(Written exercise) Please reproduce each of the rows below word for word, leaving out the pictures.
----------------
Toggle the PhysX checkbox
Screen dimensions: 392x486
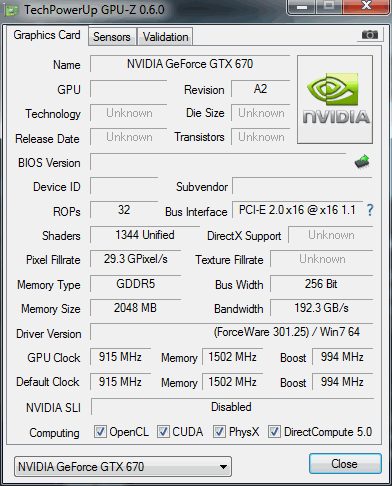click(x=219, y=431)
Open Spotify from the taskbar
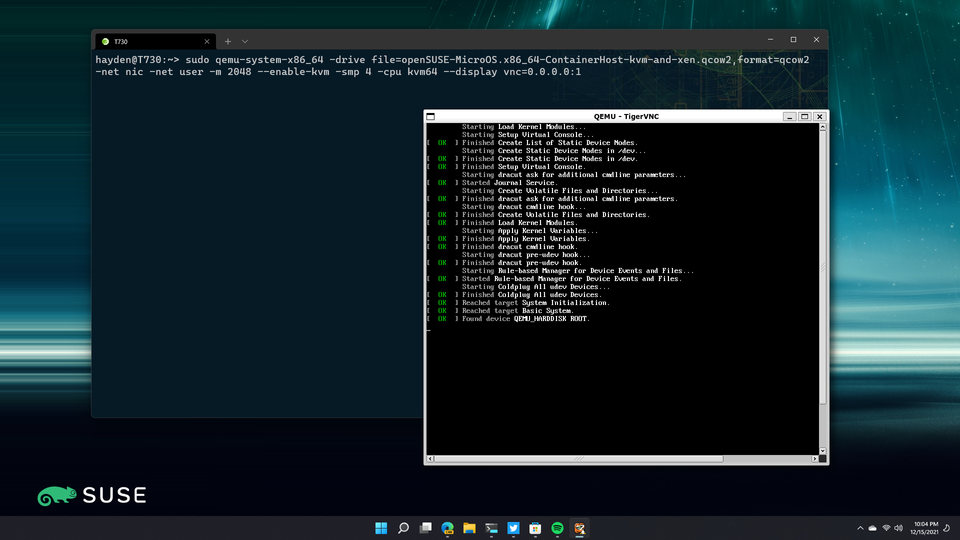 [x=557, y=527]
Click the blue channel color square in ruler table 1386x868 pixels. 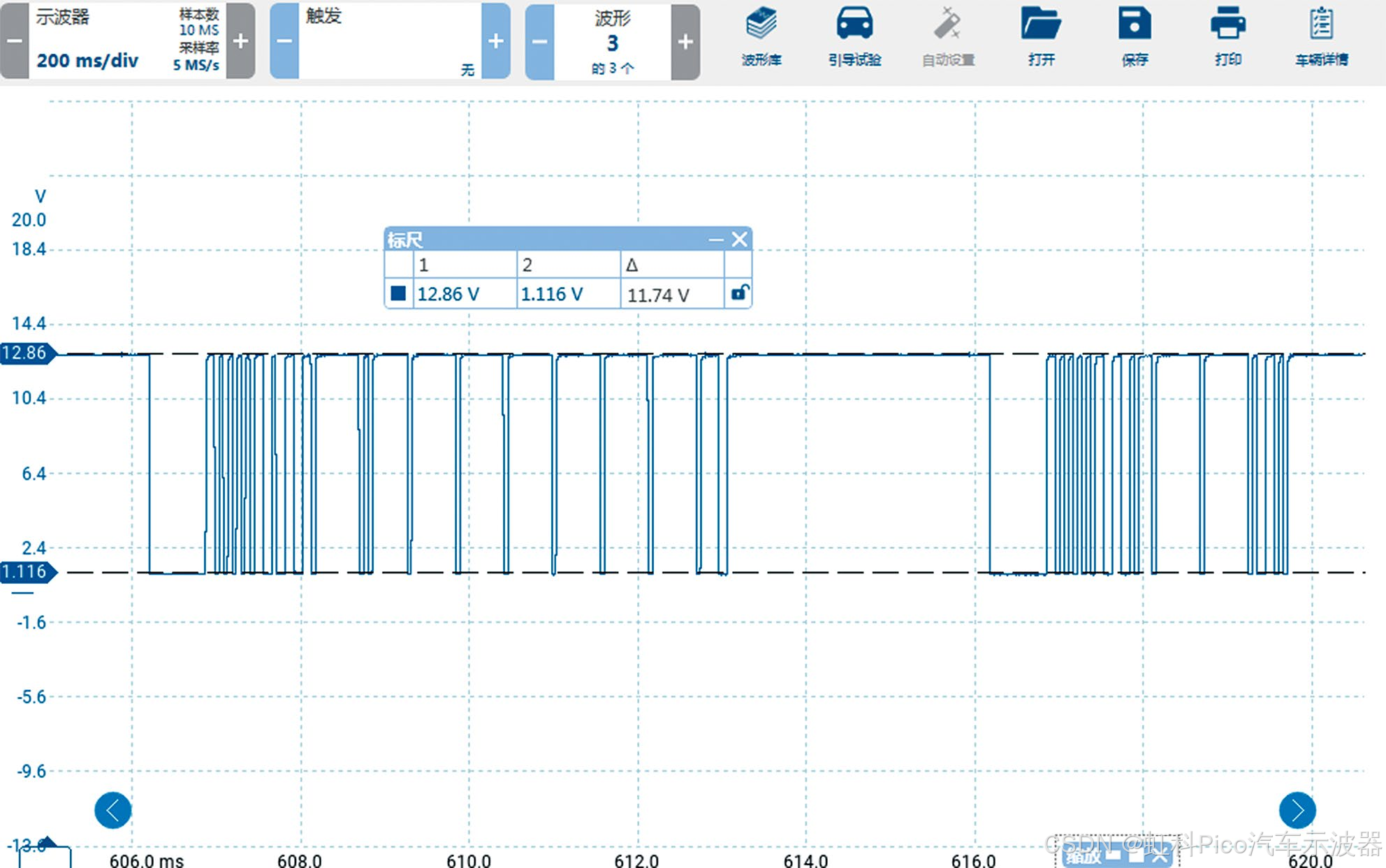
----------------
(Complete output)
Toggle the PhysX checkbox
Screen dimensions: 392x486
click(x=219, y=431)
Open Spotify from the taskbar
 [x=557, y=527]
Click the blue channel color square in ruler table 1386x868 pixels. 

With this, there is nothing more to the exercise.